This is wrong. One of the reasons of the uprising was that Ottomans failed to stop bashibouzuks, cherkesses and kurjaliis. You are right, there was no central planning, the problem was the opposite -- there was no central planning at all. You might mention that real uprising and nationalism started in Balkans when feodal Ottoman state institutions became ineffective. Hence appearance all sorts of bandits etc who were not stopped by Ottoman administration. Bashibouzuks, as far as I remember, were even not paid so they had no choice but robbing and looting locals.  
 
 
There were no forced expulsion to the main population, except in limited area and for the safety of the Bulgarians. There were no mass confiscation of property or distruction of cultural heritage of the people.

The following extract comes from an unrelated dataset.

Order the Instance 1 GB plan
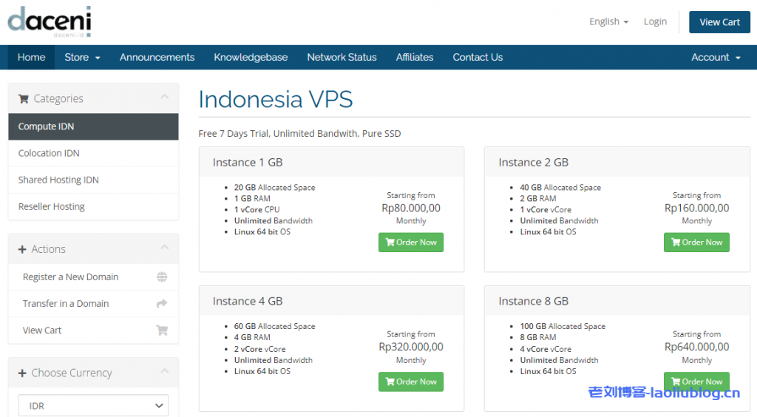 pos(410,243)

Actually there were quite a lot.
 
 
 
Unfortunately the same cannot be said to have happened to the Turks when the Russians came, hundreds of thousands were forcibly expelled from their homes in the dead of one of the worst winters the region have seen, tens of thousands were as lucky and were brutally massacred by Cossacks or bulgarian militias or even the regular Russian army itself. There was a systemtic effort to clean the liberated areas of any Turkish influence and now you can go to Bulgaria to cities built and/or exclusively populated by Turks in before 1877 and now has no Turkish population nor any remnants of Turkish heritage, Sofia only have one mosque left and it had many. Now which is ethnic cleansing?
 
Al-Jassas  
Come on Al Jassas, you can't simplify the situation to such extent. Yes, there were massive expulsions but before this there were almost 500 years of similar things from the side of Turks, Bulgarians were not allowed to wear weapons, they paid more taxes as christians, they had to pay "blood tax", Bulgarian church was under control of Greeks who basically performed hellenization of the population, there were several uprisings that basically drained in blood. All this means that Bulgarians had plenty of reason to be not happy living under Turks. Not all though. As I mention elsewhere Stefan Bogoridi, one of rare christians having high rank in Ottoman administration strongly opposed to any liberation movement. 
 
 Also mind that there were a lot of expulsions of Bulgarians and Greeks from Ottoman territories.  There are many signs of Turkish herritage in Bulgaria, Sofian Mosque is certainly not the only one etc. :)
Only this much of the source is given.